The RC Interior Minister Mr. Christou believes in reunification via economic ties, which are becoming all the intensive after the opening of the “green” line. He is more concerned with the question what will the cost of the reunion be for Cyprus? “In my opinion, this will take 6 billion pounds (13 billion USD – Ed.), the maximalists speak about 16 billion. One thing is certain – we will not be unable to ensure the viability of the state without donors”, Mr. Christou says. The annual revenue of Greek Cypriots (16 thousand per capita) today is higher not only than that of Turk Cypriots, but also than that of such “old” EU members as Greece and Portugal. Will the “Southerners” agree to tighten their belts for the reunification is another open question. Its answer, I believe, greatly preconditions the “yes” of the Greek community to the reunification in case of the referenda. Both the Greek and the Turkish parties in their referendum forecasts were reticent.

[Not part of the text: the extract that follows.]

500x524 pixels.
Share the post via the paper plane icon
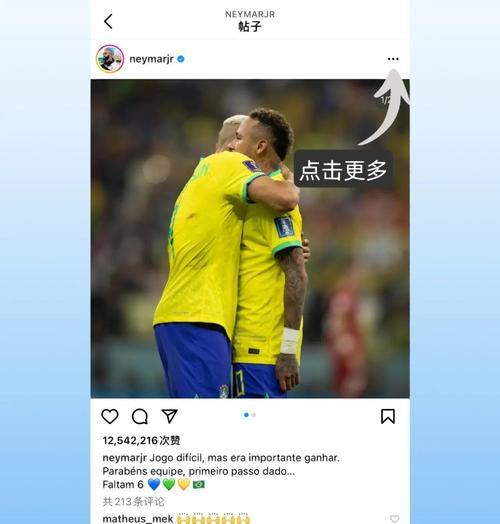click(x=169, y=416)
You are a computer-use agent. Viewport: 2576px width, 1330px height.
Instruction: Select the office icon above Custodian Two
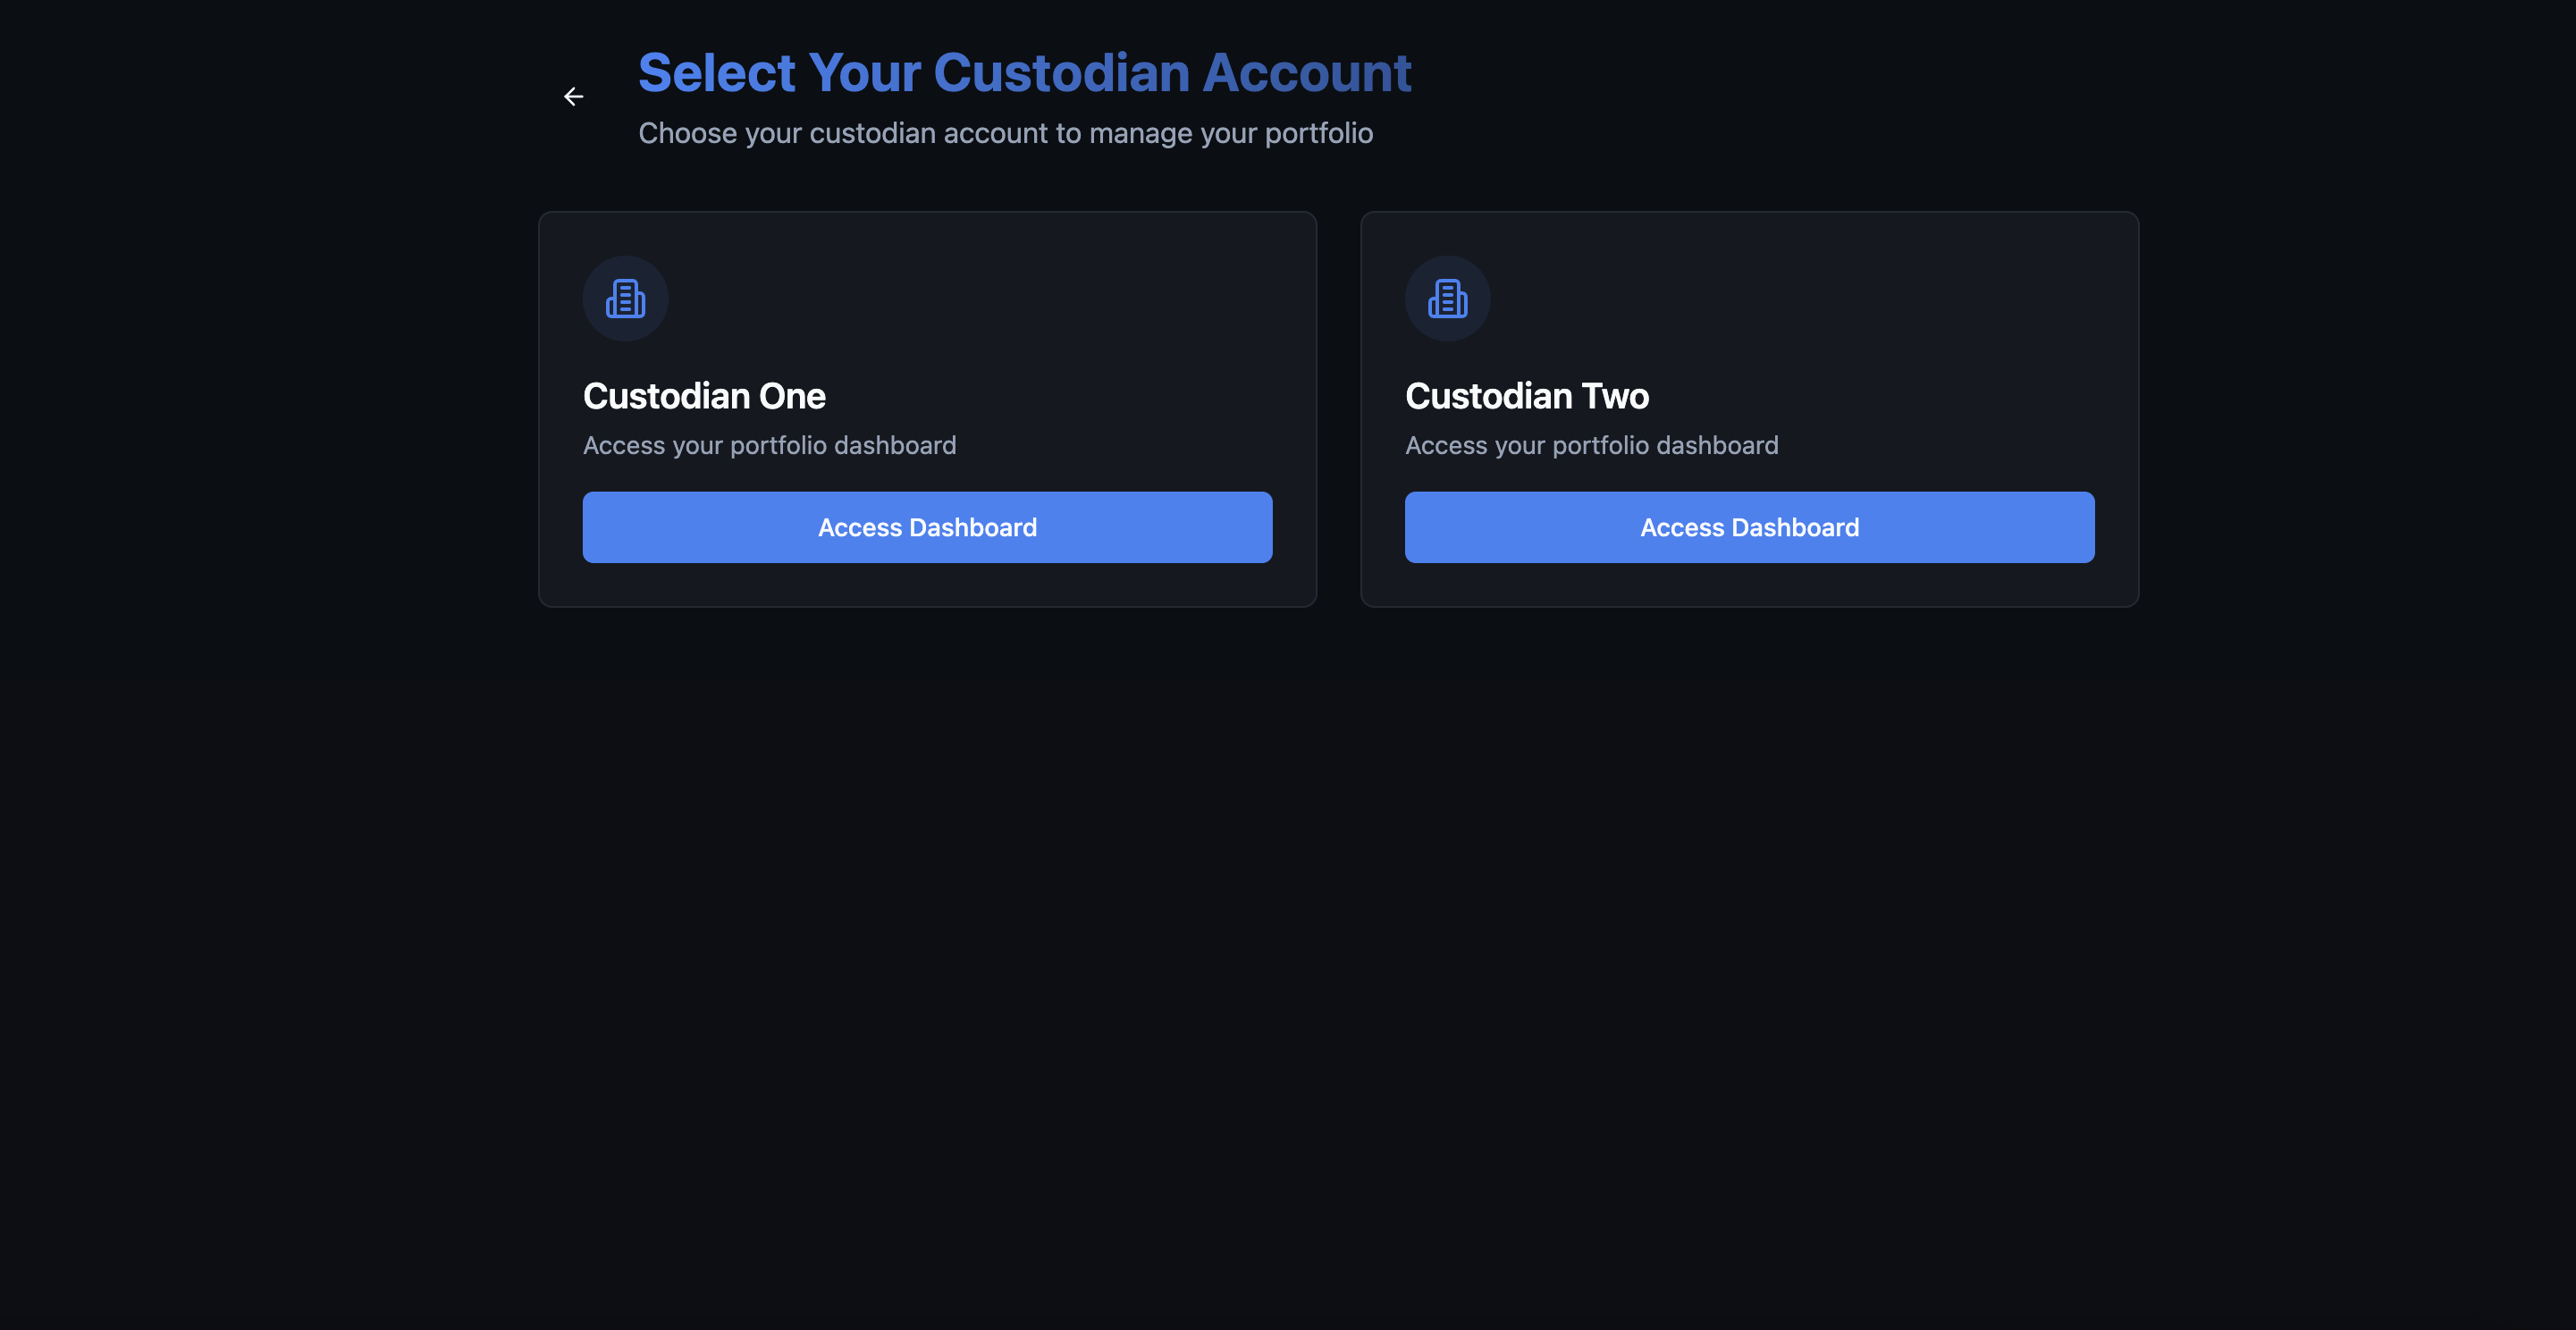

At the Southern approaches to Famagusta flags of RC and Greece are flapping. A bit farther – on another deserted building with its windows and doorways blocked with bricks the flags of TRNC and Turkey are flown. On the building facade a poster is attached: “Cyprus will never be Greek”. This is how Famagusta looks when you gaze at it with a binocular from the South. “This is truly a ghost city”, I thought, as I directed the lenses at the skeletons of dead buildings. “Is this the same Famagusta?!” The North dazzled us with expansive construction of countless glamorous cottages, villas, bed-and-breakfasts of white, red, green… The rumor goes that not only the Turkish but also the Greek capital is involved in an effort to return the past glory to the city – one of the best resorts on the Mediterranean. The businessmen are prudent folk and are investing in stability…
The Minister of Interior of RC Andreas Christou is confident, that the intercommunal economic ties along with the institutional frameworks established by the EU will enable to solve the Cyprus problem very fast. “We will re-learn walking, having the bitter, but the good example of co-existence.”
The X hour for Cyprus will be on May 1. Will this May Day signal its accession to European family reunited, or the 30-year separation will continue? Little time is left. One thing is certain: the changes in the atmosphere in both South and North do inspire some optimism.
It is much harder to predict, whether we – the Armenian and Azerbaijani journalists that happened to find themselves on the hospitable Island of Aphrodite right on the eve of “moment of truth“ – will “re-learn walking”. So alas, it is still too early to draw parallels with the realities of South Caucasus. But the second purpose of our visit was the discussion of further cooperation between the journalistic associations and media of the two countries.